Je suis actuellement à mon chalet. Devrais-je y rester ou rentrer à mon domicile ?

Le premier ministre Legault a demandé aux Québécois de limiter au maximum les déplacements entre les différentes régions du Québec. En réponse à une question portant précisément sur les Montréalais qui se trouvent actuellement dans leur résidence secondaire, il a suggéré à ces derniers de rester sur place si c’était possible pour eux.

Quelle est la proportion des malades de la COVID-19 qui en meurent ?

Jusqu’à maintenant, au Canada, les morts représentent 1 % des personnes chez qui on a diagnostiqué la COVID-19, a indiqué jeudi soir la Santé publique fédérale. Ce taux est bien plus favorable que celui de l’Italie, de la France ou de l’Espagne, dont les systèmes de santé sont complètement débordés. Au Canada, un peu plus d’un malade sur 20 a besoin d’être hospitalisé et environ un malade sur 40 doit recevoir des soins intensifs.

Mon employeur est considéré comme un service essentiel, mais m’a tout de même mis à pied en raison d’une baisse d’achalandage. Aurai-je droit à de l’aide ?

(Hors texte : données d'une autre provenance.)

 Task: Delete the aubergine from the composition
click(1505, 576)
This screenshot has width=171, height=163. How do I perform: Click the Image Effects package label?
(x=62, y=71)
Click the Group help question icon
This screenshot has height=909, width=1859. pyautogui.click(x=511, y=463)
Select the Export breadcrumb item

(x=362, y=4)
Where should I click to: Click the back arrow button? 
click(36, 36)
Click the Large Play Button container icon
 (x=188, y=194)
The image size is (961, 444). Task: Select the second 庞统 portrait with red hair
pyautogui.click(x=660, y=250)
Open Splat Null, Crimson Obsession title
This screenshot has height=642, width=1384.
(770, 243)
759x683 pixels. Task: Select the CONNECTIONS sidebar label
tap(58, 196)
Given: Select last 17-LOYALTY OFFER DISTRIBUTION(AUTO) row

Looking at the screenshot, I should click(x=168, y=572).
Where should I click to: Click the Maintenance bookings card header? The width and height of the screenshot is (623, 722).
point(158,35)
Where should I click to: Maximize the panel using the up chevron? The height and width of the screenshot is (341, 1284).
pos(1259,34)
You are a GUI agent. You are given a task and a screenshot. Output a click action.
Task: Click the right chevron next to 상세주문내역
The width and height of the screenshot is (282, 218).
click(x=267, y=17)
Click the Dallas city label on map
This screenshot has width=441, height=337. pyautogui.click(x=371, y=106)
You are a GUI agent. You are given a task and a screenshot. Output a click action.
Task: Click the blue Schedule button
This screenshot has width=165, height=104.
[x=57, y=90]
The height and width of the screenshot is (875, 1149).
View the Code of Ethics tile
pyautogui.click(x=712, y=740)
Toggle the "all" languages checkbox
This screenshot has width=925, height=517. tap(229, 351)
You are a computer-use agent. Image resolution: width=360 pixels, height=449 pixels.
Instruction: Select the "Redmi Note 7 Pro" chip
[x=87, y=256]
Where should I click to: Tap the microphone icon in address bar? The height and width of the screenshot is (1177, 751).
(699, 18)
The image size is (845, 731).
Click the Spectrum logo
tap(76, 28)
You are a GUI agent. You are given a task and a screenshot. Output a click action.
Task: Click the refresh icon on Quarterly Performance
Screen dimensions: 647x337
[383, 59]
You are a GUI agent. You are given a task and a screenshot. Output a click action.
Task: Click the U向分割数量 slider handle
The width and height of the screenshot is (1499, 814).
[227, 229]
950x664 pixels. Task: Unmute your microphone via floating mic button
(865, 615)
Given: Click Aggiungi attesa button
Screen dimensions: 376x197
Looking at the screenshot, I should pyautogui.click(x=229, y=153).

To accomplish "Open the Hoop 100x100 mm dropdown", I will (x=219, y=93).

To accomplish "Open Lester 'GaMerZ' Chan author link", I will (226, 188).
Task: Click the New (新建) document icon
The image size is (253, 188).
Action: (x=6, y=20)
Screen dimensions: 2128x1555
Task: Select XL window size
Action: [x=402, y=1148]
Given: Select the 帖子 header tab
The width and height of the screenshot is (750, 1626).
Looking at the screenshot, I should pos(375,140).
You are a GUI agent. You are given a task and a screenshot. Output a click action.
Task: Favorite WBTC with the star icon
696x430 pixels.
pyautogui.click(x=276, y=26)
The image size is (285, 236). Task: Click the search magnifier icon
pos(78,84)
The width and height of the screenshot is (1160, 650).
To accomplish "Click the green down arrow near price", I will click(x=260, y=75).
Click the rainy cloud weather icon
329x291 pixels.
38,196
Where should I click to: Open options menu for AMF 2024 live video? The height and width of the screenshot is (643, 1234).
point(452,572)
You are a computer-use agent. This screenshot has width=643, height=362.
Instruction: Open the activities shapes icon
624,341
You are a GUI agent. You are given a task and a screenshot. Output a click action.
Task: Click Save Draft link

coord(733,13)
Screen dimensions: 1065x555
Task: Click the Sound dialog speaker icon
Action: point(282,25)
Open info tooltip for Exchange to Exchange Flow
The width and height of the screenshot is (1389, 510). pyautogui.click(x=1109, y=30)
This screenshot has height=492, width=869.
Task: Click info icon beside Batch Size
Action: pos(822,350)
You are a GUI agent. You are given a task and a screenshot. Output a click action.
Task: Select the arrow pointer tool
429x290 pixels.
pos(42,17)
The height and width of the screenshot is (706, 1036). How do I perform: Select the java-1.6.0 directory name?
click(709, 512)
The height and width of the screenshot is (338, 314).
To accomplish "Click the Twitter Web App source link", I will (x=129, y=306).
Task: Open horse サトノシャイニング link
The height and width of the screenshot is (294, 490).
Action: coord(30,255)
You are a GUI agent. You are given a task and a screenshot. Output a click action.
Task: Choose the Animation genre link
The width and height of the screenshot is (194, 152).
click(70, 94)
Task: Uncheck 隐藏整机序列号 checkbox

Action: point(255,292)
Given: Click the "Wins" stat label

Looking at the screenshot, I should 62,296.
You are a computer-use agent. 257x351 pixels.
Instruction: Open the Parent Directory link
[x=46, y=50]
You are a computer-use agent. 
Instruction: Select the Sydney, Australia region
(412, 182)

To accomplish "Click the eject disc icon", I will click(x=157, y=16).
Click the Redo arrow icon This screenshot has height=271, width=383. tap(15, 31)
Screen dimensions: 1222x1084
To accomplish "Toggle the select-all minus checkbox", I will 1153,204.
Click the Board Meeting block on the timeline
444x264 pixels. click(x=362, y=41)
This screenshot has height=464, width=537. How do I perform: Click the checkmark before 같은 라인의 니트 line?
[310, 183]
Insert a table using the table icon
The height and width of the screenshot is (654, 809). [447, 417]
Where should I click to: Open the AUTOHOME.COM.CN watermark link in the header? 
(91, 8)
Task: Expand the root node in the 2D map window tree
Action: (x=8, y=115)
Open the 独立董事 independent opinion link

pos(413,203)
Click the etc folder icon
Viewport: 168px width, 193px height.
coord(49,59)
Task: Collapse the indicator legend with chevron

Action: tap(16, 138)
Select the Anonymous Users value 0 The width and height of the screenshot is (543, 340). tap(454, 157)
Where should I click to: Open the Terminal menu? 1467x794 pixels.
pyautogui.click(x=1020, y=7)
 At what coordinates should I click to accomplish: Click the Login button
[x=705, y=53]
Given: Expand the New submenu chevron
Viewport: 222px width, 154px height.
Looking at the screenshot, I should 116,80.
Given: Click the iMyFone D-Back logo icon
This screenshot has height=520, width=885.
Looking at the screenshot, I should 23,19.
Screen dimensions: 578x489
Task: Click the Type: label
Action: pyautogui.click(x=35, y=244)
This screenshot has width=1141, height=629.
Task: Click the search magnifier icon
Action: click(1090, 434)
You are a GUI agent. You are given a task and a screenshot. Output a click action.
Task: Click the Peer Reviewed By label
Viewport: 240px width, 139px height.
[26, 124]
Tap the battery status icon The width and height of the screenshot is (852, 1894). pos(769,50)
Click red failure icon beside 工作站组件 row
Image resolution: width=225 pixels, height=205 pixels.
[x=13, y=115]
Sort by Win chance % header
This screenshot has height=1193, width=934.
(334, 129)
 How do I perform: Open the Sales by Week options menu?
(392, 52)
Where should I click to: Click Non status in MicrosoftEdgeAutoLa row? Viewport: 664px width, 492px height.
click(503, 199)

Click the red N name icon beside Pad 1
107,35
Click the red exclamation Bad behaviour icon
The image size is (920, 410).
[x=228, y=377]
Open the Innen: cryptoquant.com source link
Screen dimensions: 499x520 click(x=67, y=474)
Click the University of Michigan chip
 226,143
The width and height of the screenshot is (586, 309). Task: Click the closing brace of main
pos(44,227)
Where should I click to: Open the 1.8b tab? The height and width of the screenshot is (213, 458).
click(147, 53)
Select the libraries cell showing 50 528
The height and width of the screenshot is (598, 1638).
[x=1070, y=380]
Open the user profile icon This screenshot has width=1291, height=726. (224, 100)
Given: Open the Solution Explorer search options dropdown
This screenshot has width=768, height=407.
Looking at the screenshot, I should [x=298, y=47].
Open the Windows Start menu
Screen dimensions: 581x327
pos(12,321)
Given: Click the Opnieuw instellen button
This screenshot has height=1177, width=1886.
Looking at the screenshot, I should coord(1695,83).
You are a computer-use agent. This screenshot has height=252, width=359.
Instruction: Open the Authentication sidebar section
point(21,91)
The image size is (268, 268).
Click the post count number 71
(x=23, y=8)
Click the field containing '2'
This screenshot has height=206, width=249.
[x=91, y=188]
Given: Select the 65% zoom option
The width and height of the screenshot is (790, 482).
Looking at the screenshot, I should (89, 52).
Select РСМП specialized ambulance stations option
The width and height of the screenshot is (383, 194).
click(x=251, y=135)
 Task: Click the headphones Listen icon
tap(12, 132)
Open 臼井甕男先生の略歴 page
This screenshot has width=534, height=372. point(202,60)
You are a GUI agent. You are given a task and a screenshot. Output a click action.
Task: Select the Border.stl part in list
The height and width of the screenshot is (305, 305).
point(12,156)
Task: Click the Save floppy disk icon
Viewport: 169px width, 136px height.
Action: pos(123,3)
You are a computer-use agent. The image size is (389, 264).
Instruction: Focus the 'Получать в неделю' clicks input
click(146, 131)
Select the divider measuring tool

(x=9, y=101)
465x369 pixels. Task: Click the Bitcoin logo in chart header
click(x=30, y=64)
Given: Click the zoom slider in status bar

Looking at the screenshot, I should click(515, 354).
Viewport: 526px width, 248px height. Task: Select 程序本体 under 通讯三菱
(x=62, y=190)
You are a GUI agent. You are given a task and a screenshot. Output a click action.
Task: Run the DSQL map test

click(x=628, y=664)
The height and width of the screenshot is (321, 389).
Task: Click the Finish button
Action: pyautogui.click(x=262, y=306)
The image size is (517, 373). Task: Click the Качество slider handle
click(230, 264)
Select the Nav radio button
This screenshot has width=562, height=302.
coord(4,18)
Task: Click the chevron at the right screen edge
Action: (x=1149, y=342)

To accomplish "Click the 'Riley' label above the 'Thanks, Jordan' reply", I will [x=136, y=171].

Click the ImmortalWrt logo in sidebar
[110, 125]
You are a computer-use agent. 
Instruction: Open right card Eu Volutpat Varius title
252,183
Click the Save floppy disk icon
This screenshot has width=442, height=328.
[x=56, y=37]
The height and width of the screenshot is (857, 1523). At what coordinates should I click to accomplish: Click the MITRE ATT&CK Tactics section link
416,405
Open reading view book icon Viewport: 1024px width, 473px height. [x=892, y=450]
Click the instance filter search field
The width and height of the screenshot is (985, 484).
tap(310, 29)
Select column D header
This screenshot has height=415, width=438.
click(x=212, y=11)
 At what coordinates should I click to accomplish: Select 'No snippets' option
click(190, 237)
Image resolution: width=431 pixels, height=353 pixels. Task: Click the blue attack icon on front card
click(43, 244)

Oui. Aucun des programmes d’aide annoncés jusqu’à maintenant n’est lié au statut de l’entreprise (essentielle ou non) pour laquelle vous travaillez. Si vous avez perdu vos revenus en raison de la crise, vous aurez droit à l’appui du gouvernement fédéral.

Je reviens de voyage. Une fois terminée ma quarantaine de 14 jours, puis-je reprendre ma vie d’avant ?

Non. Le gouvernement du Québec demande à tous les Québécois de limiter au maximum leurs interactions physiques : pas de souper de famille, pas de séance de jeu avec les voisins, pas de partys entre adolescents. Si vous avez 70 ans et plus, n’allez pas à l’épicerie vous-même. Si vous avez moins de 70 ans, offrez votre aide à vos voisins et vos proches plus âgés. Vous pouvez marcher à l’extérieur, sauf si vous ressentez des symptômes (toux, fièvre, difficultés respiratoires).

J’ai un rendez-vous médical sans lien avec la COVID-19. Dois-je m’y rendre ?

Il faut appeler le professionnel de la santé que vous deviez rencontrer avant de vous déplacer. Le gouvernement a autorisé les médecins à effectuer des consultations téléphoniques pour plusieurs situations, évitant ainsi des déplacements inutiles aux patients. Si le rendez-vous est maintenu, votre médecin pourra vous informer de la meilleure façon de minimiser vos risques de contracter le virus.

Pourquoi le métro de Montréal est-il toujours ouvert alors que le gouvernement demande de limiter les déplacements ?

Des dizaines de milliers de personnes continuent à travailler chaque jour dans le réseau de la santé et dans les commerces essentiels qui demeurent ouverts. Plusieurs d’entre eux comptent sur les transports en commun pour se rendre au travail.